▶ [Written request]: Rewrite the data from the line with "772x382 pixels. How" up to and including the line with "click(x=742, y=15)", with 144 added to every coordinate in the answers, and leave the pictures out.

▶ [Data supplied]:

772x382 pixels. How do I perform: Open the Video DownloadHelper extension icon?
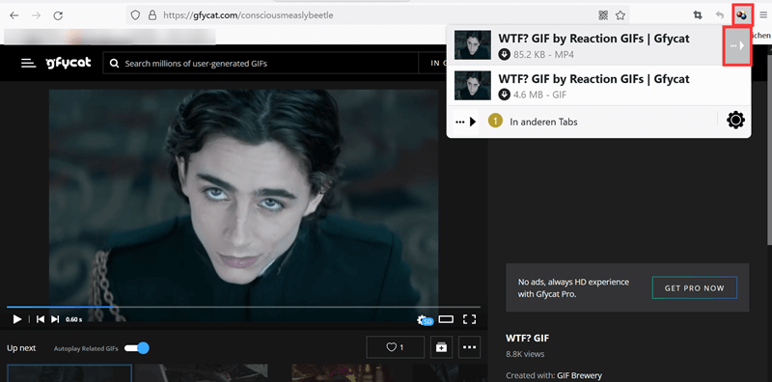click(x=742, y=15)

--

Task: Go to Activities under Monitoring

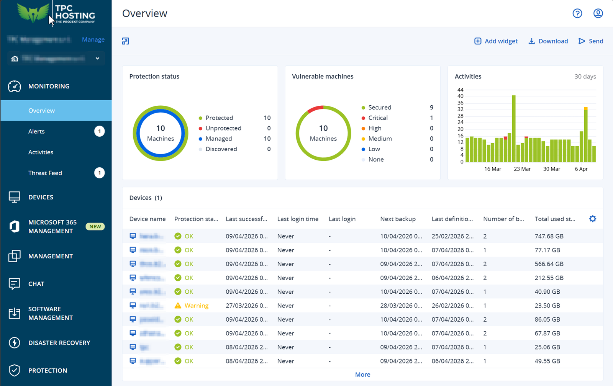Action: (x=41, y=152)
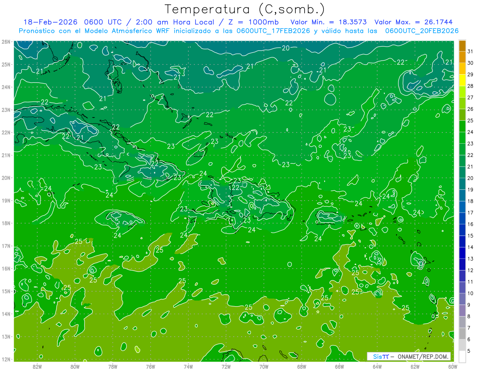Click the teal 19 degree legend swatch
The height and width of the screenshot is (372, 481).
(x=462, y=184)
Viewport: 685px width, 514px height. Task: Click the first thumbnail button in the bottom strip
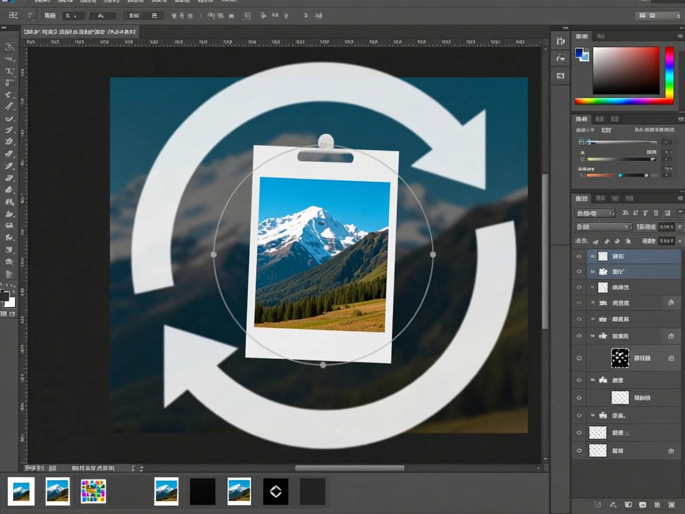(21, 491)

▶ [Task output]:
772x382 pixels. How do I perform: Open the Video DownloadHelper extension icon?
click(x=886, y=159)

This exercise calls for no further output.